On “Jobs Thursday” we did not publish our usual “instant” analysis, partly because we were already on Bloomberg TV that morning and then on Bloomberg Radio.

Yields gained back some ground after the relatively weak jobs report (headline plus revisions was negative, the private sector underwhelmed and unemployment only dropped because the labor force participation rate dropped by a relatively large 0.3%).

I remain convinced that we will get a rate cut before the midterms, and it will be based on not only lower inflation (which I believe is coming) but based on metrics that are higher quality (in terms of timing and accuracy) that was has been used in the past, and those “better” data sources will (and already do) point to lower levels of inflation (Truflation, Zillow Rent, etc.).

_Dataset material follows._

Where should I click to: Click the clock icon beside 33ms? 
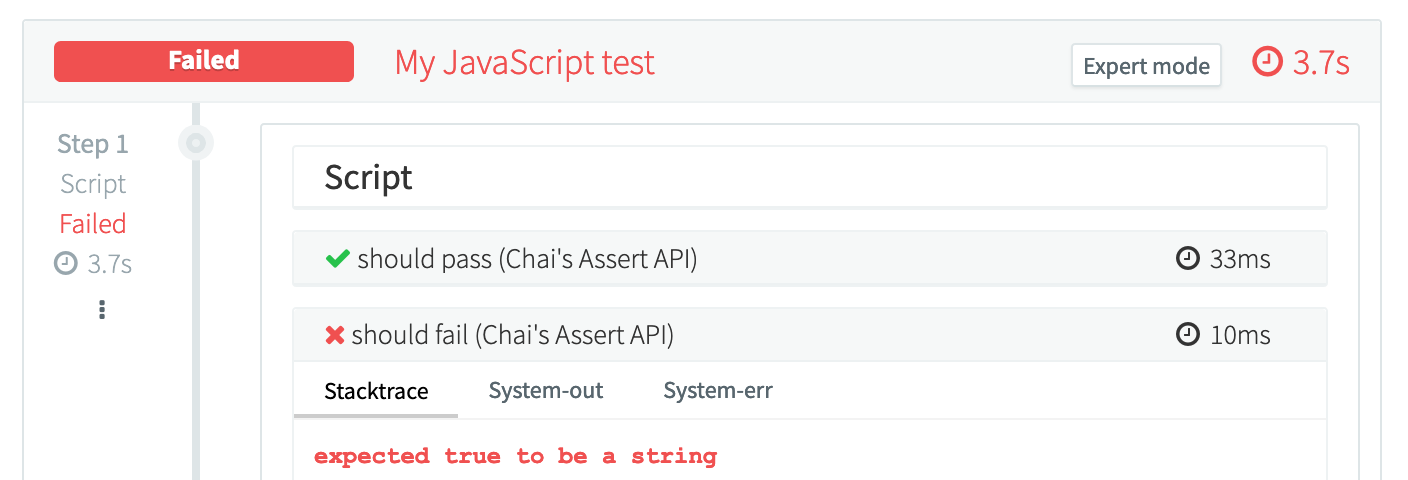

The TV interview wound up focusing on AI. It wasn’t the topic I was most looking forward to, but was difficult to avoid when overnight headlines included:

  • OpenAI potentially “giving” the U.S. a 5% stake
  • Meta (META) offering to sell compute rather than using all of their compute for themselves
  • Apple (AAPL) requesting the ability to use Chinese made memory chips, in phones to be sold in China

For each of these headlines, I think there is a positive spin and a negative spin. We will need time to see which is the correct take, though with current valuations and recent trading patterns, I’d be cautious on the AI story.

Government Investment

It certainly helped (INTC) (our top pick starting 2026 and 2025), so it could help other companies. On the other hand, plenty of chip companies, especially those with U.S. manufacturing, did extremely well and didn’t get the government involvement.

Is it a sign that, after allegedly postponing the IPO, there is a need for an “unconventional” partner?

Selling Compute

The compute created is so valuable to entities that regardless of how profitable your own usage is, selling some “excess” compute is the best strategy.

When did “excess” compute become a thing? Is this a “metaverse” moment, where the company pivots?

Chinese Chips

Apple’s request is limited in scope (Chinese chips in products sold in China). This reinforces our concept that, not just at the national level, but at the corporate level, there is a much higher degree of sensitivity to national security issues than before (this is a good thing).

The drive for AI and data centers has been inflationary, but in a way that had limited impact on consumers. Electricity yes, but other things seemed less obvious. It seems that we are at the point consumer electronics prices are going to be difficult to maintain, which would hit consumers.

When talking to investors and corporations, I still have a few main themes in AI:

  • The need for the AI and data center industry to ramp up its community outreach: My view that this industry needs to do a better job convincing people why they not only want and need AI, but that they want it in their backyard.
  • The comparisons to the fiber buildout during the dot-com boom: Ultimately the fiber got used, but there was a period of overbuild. The “excess” comment is what I keep coming back to on this subject.
  • The risks of political backlash as politicians latch on to inflationary fears and/or job loss fears is real. Taxes? Restrictions? I don’t know how this plays out, but something that I thought was more of a 2028 issue, rapidly seems to be a 2026 issue.

Stock futures have rebounded from Thursday’s losses, but let’s give this a day or two, for the market to digest what some of these headlines really mean. Often “Sunday night futures” action has difficult following through to the start of U.S. trading, and I suspect that will be extra difficult this week, since it was not just a long weekend, but a very important 250th anniversary long weekend, where a lot of people were far more focused on friends and family than markets (as it should be).